:: AIM ::
Echo the items from the start through the line that contains "Looking at the screenshot, I should 240,84.", inclusive, and nothing more.

:: SOURCE RECORDS ::
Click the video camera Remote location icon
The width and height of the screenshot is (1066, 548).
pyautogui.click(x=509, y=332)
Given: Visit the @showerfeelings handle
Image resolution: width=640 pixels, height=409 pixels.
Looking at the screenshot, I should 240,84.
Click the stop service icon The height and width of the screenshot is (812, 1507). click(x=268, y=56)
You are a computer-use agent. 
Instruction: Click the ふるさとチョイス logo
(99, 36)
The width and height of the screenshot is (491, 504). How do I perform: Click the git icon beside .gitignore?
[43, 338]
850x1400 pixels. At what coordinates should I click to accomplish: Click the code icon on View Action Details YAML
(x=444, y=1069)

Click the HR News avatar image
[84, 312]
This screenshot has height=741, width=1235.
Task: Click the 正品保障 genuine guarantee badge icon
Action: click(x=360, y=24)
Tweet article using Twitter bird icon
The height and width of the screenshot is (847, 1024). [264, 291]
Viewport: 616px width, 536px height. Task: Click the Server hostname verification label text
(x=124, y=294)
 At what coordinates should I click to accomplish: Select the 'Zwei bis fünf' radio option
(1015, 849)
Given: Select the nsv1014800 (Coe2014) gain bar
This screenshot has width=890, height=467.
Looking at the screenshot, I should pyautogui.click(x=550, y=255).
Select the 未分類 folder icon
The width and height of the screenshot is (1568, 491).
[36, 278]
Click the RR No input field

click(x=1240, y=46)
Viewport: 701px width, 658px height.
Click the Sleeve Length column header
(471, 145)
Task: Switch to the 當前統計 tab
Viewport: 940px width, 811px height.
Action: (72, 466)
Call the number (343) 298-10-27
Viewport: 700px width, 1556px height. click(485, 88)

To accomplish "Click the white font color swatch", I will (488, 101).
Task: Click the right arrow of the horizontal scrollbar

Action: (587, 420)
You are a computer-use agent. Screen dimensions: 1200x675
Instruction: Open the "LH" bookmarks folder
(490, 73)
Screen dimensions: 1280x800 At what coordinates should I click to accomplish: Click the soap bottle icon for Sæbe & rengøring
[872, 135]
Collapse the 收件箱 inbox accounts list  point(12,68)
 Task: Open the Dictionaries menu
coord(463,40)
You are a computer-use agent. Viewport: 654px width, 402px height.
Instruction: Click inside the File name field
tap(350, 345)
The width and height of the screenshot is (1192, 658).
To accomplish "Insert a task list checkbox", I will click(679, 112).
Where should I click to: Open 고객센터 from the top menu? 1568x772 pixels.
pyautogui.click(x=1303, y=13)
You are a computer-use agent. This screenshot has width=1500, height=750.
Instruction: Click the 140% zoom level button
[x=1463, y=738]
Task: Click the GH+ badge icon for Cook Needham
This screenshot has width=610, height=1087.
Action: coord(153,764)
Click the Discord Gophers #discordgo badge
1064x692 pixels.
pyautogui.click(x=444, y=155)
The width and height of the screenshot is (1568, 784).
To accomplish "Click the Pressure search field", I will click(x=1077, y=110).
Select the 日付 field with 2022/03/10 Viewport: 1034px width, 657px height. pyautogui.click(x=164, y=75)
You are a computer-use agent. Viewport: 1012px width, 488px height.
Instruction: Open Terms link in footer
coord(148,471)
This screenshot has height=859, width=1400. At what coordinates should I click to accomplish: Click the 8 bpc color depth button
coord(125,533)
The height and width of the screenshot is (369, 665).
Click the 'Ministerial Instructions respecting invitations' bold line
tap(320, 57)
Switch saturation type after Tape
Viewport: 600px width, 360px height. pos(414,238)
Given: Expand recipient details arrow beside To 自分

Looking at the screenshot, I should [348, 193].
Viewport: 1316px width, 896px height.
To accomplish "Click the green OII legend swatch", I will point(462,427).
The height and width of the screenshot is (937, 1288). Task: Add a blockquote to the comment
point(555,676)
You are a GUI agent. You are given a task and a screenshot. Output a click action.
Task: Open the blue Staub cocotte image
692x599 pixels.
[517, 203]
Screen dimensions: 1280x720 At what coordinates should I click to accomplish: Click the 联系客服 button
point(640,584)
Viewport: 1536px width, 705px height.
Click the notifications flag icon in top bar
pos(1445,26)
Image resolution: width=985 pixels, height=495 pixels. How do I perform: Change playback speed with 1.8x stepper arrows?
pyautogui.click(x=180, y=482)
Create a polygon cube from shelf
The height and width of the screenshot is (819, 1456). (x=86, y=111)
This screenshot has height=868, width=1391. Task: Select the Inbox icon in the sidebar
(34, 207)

:: SOLUTION TO THIS TASK ::
Click the video camera Remote location icon
The width and height of the screenshot is (1066, 548).
pyautogui.click(x=509, y=332)
Given: Visit the @showerfeelings handle
Image resolution: width=640 pixels, height=409 pixels.
Looking at the screenshot, I should 240,84.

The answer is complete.